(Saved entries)

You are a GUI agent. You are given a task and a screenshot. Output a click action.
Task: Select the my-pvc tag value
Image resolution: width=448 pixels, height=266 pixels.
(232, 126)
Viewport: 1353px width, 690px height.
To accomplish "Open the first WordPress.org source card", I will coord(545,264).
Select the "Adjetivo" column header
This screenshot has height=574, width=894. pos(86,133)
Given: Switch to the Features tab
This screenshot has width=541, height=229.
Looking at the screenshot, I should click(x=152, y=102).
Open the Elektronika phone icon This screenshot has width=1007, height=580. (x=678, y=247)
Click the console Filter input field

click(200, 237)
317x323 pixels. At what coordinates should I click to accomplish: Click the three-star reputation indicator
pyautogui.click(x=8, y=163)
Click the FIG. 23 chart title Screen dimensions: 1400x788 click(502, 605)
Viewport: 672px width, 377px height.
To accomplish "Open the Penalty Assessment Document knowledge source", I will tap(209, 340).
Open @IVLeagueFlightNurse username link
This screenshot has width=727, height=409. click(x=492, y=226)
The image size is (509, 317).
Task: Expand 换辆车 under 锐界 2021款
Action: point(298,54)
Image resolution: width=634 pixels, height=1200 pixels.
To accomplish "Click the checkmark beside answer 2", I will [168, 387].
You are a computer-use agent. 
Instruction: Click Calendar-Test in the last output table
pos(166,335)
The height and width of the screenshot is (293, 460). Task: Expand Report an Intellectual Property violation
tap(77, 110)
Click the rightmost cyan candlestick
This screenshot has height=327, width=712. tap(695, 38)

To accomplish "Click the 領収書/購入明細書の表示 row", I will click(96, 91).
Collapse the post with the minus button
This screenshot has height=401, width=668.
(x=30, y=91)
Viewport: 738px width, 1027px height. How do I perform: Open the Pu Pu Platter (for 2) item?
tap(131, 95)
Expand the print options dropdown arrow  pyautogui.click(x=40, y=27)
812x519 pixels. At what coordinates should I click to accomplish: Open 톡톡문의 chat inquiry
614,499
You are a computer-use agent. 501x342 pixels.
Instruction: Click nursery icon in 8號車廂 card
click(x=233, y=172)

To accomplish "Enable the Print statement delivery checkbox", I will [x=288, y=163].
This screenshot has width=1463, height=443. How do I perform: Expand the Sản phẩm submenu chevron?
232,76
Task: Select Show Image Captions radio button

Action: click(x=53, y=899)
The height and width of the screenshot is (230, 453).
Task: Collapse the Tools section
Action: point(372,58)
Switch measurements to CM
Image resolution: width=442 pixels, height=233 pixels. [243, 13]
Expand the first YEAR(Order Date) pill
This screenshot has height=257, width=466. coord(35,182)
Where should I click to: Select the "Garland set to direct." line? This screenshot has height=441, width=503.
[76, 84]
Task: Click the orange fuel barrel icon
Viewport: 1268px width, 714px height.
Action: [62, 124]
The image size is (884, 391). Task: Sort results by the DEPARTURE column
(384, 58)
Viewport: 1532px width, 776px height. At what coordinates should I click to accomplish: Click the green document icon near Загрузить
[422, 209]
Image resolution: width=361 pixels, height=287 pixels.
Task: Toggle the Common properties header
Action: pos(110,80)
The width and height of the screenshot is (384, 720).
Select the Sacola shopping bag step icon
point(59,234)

> **AIM OF THE TASK**
Transcribe exactly, and only, the lines from the opening line of the records through the line containing "Viewport: 1353px width, 690px height.".

> **TASK OUTPUT**
You are a GUI agent. You are given a task and a screenshot. Output a click action.
Task: Select the my-pvc tag value
Image resolution: width=448 pixels, height=266 pixels.
(232, 126)
Viewport: 1353px width, 690px height.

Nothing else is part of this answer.